Mantas Lesauskas: Slipcover
Solo pop-up design exhibition by Mantas Lesauskas
We are happy to present our second solo pop-up exhibition in the Showroom!
This time you will discover the series of design objects "Slipcover" by designer Mantas Lesauskas. This is a series of furniture pieces created over two years, inviting reflection on the challenges of the last years of the pandemic and the anxiety of the ongoing war in Ukraine. The objects in the exhibition feature a recurring motif of draped fabric that, in various forms, invites us to reflect on the current issues of the past years. In the face of war, we protect not only our lives and those of our loved ones, but also our personal and collective cultural heritage from enemies and invaders, and books remain one of the most effective means of passing on this heritage, which is why the image of a temporarily draped and preserved culture is the focus of this exhibition.
The exhibition will feature new and never-before-seen limited edition furniture by Mantas Lesauskas that analyse everyday, intimate life amidst books - a book table, shelves for small books, side tables, shelves for art albums, armchairs with additional sleaves for books.
Mantas Lesauskas is a graduate of the Department of Design at the Vilnius Academy of Arts. In his earlier projects he pursued conceptual and social design theories. His Bin Toy, Millegome, Eurofurniture (2008), and It’s Also a Table (2009) expressed the importance of ecological issues and questioned the value of newly created objects. In 2011, he was awarded a Licentiate of Arts after defending an art project and thesis entitled ‘Narratives of Nostalgia in Design Objects’. He is also an associate professor at the Design Department at Vilnius Academy of Arts.
Exhibition supported by: Kuro Aparatūra
Gallery patrons: Renata and Rolandas Valiūnai
Gallery supporters: Vilnius City Municipality, Lietuvos Rytas, Vilma Dagilienė, Roma Puišienė, Rasa Juodviršienė, Romas Kinka, Ekskomisarų biuras, MailerLite, Plieno Spektras
Design: Taktika Studio
Until recently, life consisted of slow, sunny days that passed inside. They reminded me of a childhood spent on the glossy pages of magazines. Lying on the floor, I wandered the emptiness of ornate interiors that housed future strangers. It was like a ghost story that did not exist yet - beautiful, eternal, and mysterious objects that promised a sweet future left for a grown woman to attain.

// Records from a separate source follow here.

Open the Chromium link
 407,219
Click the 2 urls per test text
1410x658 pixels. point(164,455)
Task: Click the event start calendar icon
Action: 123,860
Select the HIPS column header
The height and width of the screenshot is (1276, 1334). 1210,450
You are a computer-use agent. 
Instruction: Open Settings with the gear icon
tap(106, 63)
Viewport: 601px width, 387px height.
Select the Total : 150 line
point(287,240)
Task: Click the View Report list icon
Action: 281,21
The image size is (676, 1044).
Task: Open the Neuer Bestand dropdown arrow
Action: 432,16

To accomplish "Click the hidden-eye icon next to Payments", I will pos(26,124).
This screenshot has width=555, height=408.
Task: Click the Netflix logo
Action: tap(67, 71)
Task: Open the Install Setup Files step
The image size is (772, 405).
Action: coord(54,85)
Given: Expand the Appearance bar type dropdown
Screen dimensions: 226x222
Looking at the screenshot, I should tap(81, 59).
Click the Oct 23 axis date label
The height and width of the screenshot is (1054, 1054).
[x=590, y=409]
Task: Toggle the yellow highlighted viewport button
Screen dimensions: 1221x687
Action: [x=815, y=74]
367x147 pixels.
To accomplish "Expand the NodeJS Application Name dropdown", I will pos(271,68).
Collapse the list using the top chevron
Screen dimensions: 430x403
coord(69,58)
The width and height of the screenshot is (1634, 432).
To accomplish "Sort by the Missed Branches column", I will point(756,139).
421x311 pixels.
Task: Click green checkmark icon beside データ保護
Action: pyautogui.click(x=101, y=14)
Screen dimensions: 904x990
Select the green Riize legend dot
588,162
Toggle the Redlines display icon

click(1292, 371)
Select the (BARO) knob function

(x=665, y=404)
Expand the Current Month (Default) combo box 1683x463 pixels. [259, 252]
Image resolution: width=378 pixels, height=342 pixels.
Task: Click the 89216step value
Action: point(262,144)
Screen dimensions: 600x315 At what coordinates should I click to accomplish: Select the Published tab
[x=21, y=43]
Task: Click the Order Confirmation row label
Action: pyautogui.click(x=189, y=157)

Is it worth enumerating how many things have changed since then? As adults, we ought to get used to the fingers of reality plunged into our innermost selves. Objects no longer seem full of riddles, except sometimes lacking function. Events burst out of stories, and our days do whatever they want, pounding every minute on everything we hold on to. The most essential interiors today are no longer the lustrous, but ones that have been swept away with all their ghosts, lying in piles of shards and rubble. And just a few years ago, our homes became the waiting rooms where we held our breath until we could finally touch our planet again. Nothing is more sobering than encountering the grand narratives, nothing more revealing than the significance of their tiniest factors. By enjoying the pleasures, propping each other's elbows on the tables, and creating surfaces for resting and dancing, we form the sensitive material of everyday life where we will not be afraid to disappear. Caring objects can tell us when to despair and when to embrace, and we cannot hide from them what we can fool people with. They will submerge first in the void where we will one day cease to exist.
Mantas Lesauskas' furniture reminds us that design is the love language of objects. In this exhibition, it is deceptively firm, without immediate betrayal of its intentions. Silver-plated aluminium, limed oak, parachute pleats - a militaristic Gothic that seems to leave no room for tenderness. Yet the soul of these objects is subtle: they are the readers' furniture on which the stories rest. Their stark structures and rich materials legitimise the experiences that separate life from survival. The discipline that binds them together comes not from the need to defend but from the desire to nurture, to have something to lean on in every chapter of life. When we surrender to these things, we become the softest parts of them. We can read the titles of books from all sides, strip the table in search of its legs, try to pull a duck out from under a shelf, and do other little things to which we do not typically attach much interpretation. We can fill the crevices of the armchairs with our own little perversions and stock up for the next winter of pain when there is nothing left to draw from. The soulfully shimmering curtain in the exhibition is like a thin line you only experience in free fall or when you watch a mystery end. These carefully honed and deliberated objects prepare to live on in various colours and with different surfaces, to speak to future strangers in a new love language of objects.
And we, the strangers of the present, can become ghosts in this false everyday life, engaging in dreamy games where we once had it all. We all shine wistfully; we all can erect monuments to domesticity. In the work of Mantas Lesauskas, we see the emptiness of our own pampered interiors, which we can fill with the smallest narratives, the most common experiences. We can seize reality by the fingers, clutching our innermost selves.